Por Maria Carolina Ferreira Santos*

O artigo “It Forces You to Publish Some Shit”: Toward a Taxonomy of De-Democratizing Journalistic Practices” escrito por Ricardo Ribeiro Ferreira, pesquisador nas áreas de comunicação política e estudos do jornalismo, foi publicado pelo jornal acadêmico “The International Journal of Press/Politics” em 2024 e explora como o jornalismo pode contribuir para o retrocesso democrático, especialmente quando capturado por elites empresariais e políticas.

O texto investiga como jornalistas e organizações de notícias no Brasil desempenharam um papel ativo na desdemocratização do país, adotando práticas jornalísticas que comprometeram a representação justa e as funções normativas da mídia em eventos políticos chave, como a Operação Lava Jato, as eleições de 2018 e os primeiros anos do governo Bolsonaro.

Este estudo é relevante porque desafia a visão tradicional do jornalismo como um agente passivo em processos de desdemocratização, destacando práticas intencionais e sistemáticas de manipulação de informações. Além disso, a construção de uma taxonomia dessas práticas oferece uma ferramenta analítica robusta para entender o papel do jornalismo em contextos de retrocessos democráticos, sendo útil não apenas para o caso brasileiro, mas para sistemas de mídia globalmente.

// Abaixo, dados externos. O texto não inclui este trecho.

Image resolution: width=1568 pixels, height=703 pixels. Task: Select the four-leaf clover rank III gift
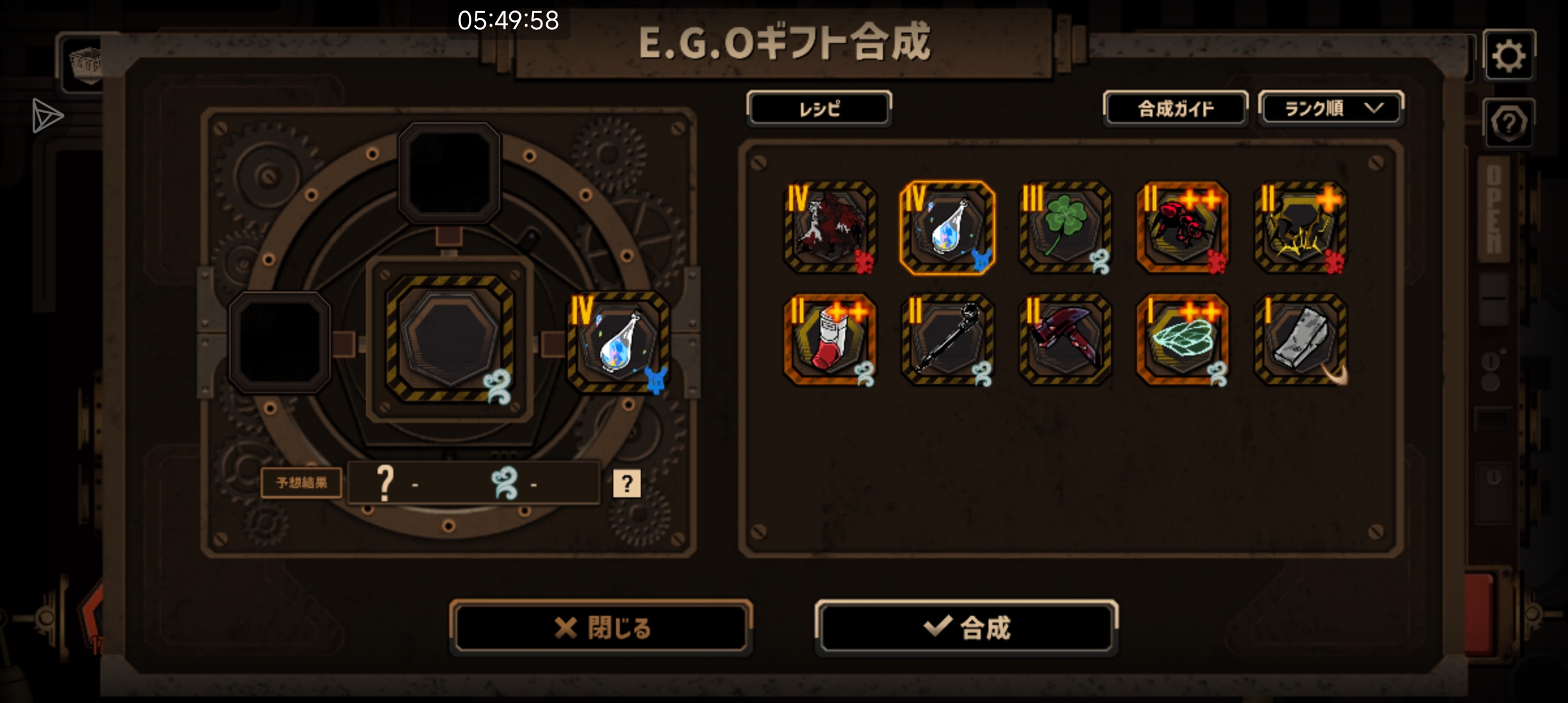point(1065,227)
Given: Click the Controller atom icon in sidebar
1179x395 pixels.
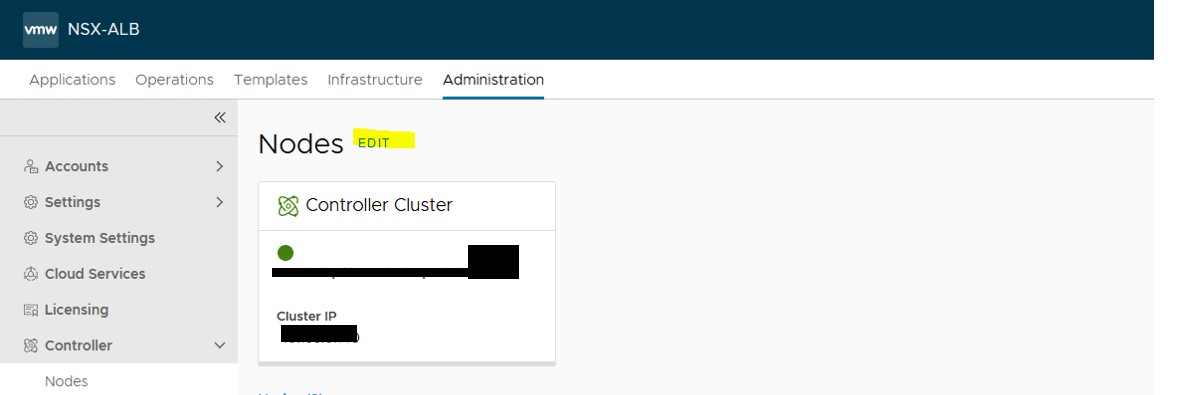Looking at the screenshot, I should pyautogui.click(x=31, y=346).

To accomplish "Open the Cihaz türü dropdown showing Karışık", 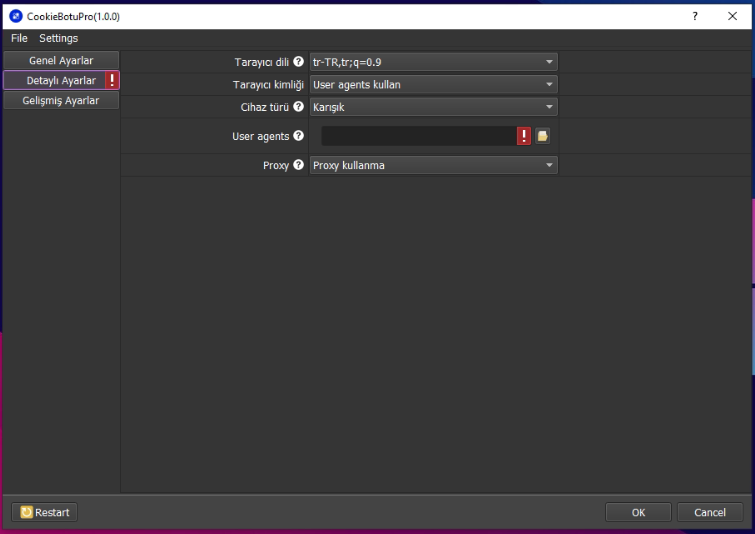I will [433, 107].
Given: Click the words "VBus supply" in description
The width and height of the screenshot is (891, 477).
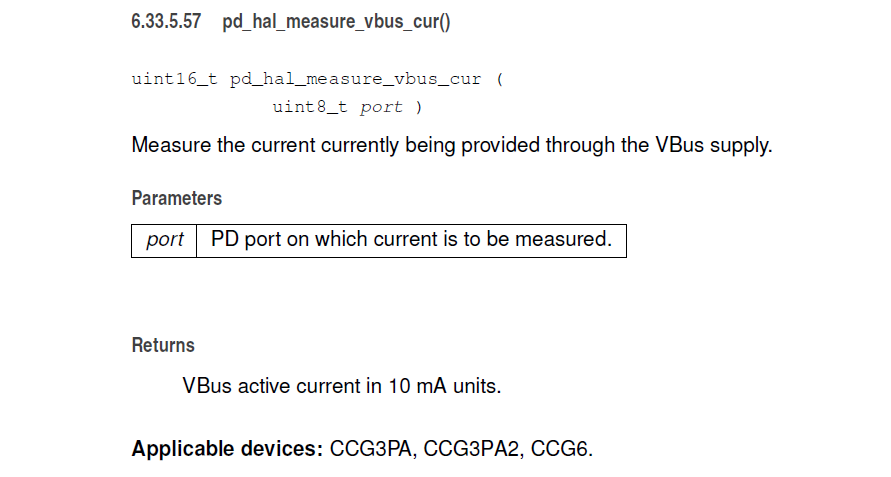Looking at the screenshot, I should (712, 145).
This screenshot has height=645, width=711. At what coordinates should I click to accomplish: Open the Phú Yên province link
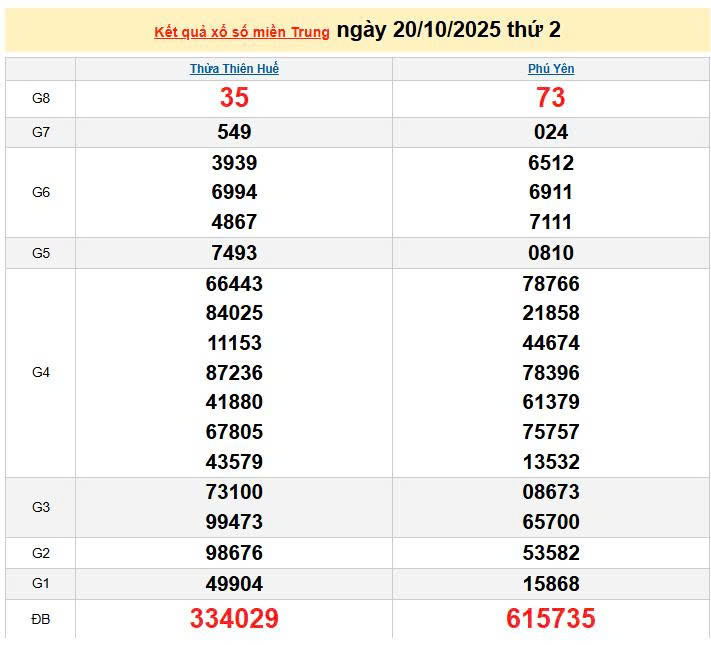pyautogui.click(x=551, y=69)
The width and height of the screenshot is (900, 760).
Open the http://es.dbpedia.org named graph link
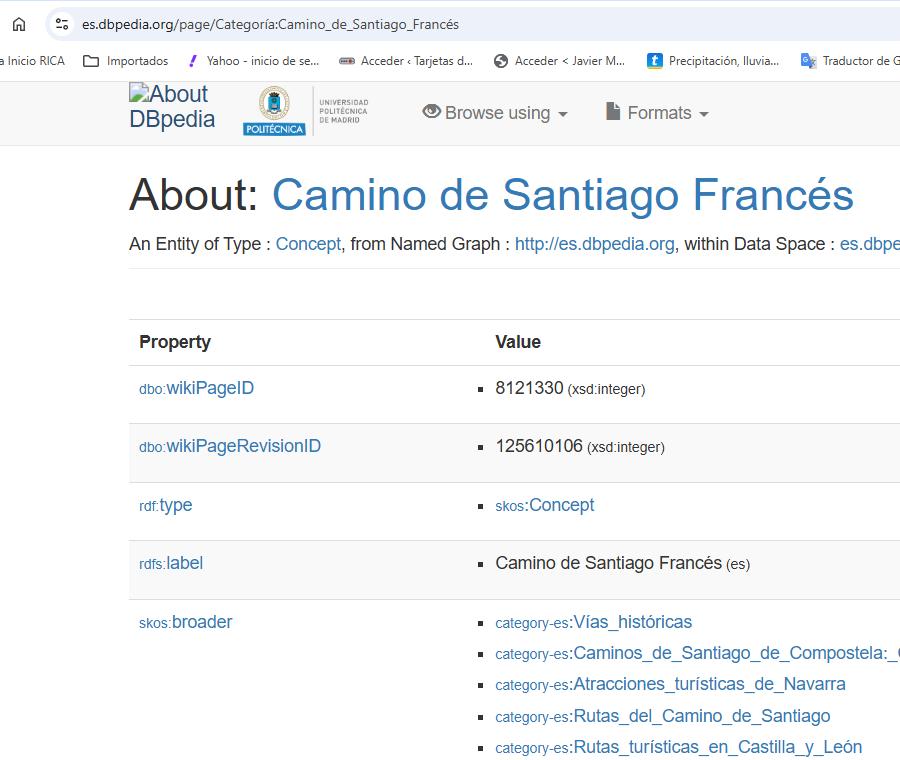594,244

Nesse contexto, em uma breve introdução, o autor já nos mostra que nessas circunstâncias, em que o jornalismo pode contribuir para o retrocesso democrático, os jornalistas tendem a falhar na responsabilização de atores políticos e na oferta de informações relevantes ao público, comprometendo a imparcialidade em favor de interesses privados. Apesar disso, análises detalhadas sobre práticas jornalísticas que enfraquecem a democracia ainda são escassas e concentradas principalmente em análises de conteúdo.

A pesquisa, baseada em 40 entrevistas semiestruturadas e três estudos de caso no Brasil (2016–2021), propõe uma tipologia de práticas jornalísticas desdemocratizantes: orientação branda (simulação de equilíbrio com viés partidário), orientação rígida (censura ou pautas impostas) e orientação antecipatória (ações baseadas em percepções de instruções anteriores). Os resultados também apontam que tais práticas podem ser internalizadas, substituindo normas democráticas, e revelam uma dinâmica entre censura e autocensura, em que jornalistas são compelidos a agir de formas específicas.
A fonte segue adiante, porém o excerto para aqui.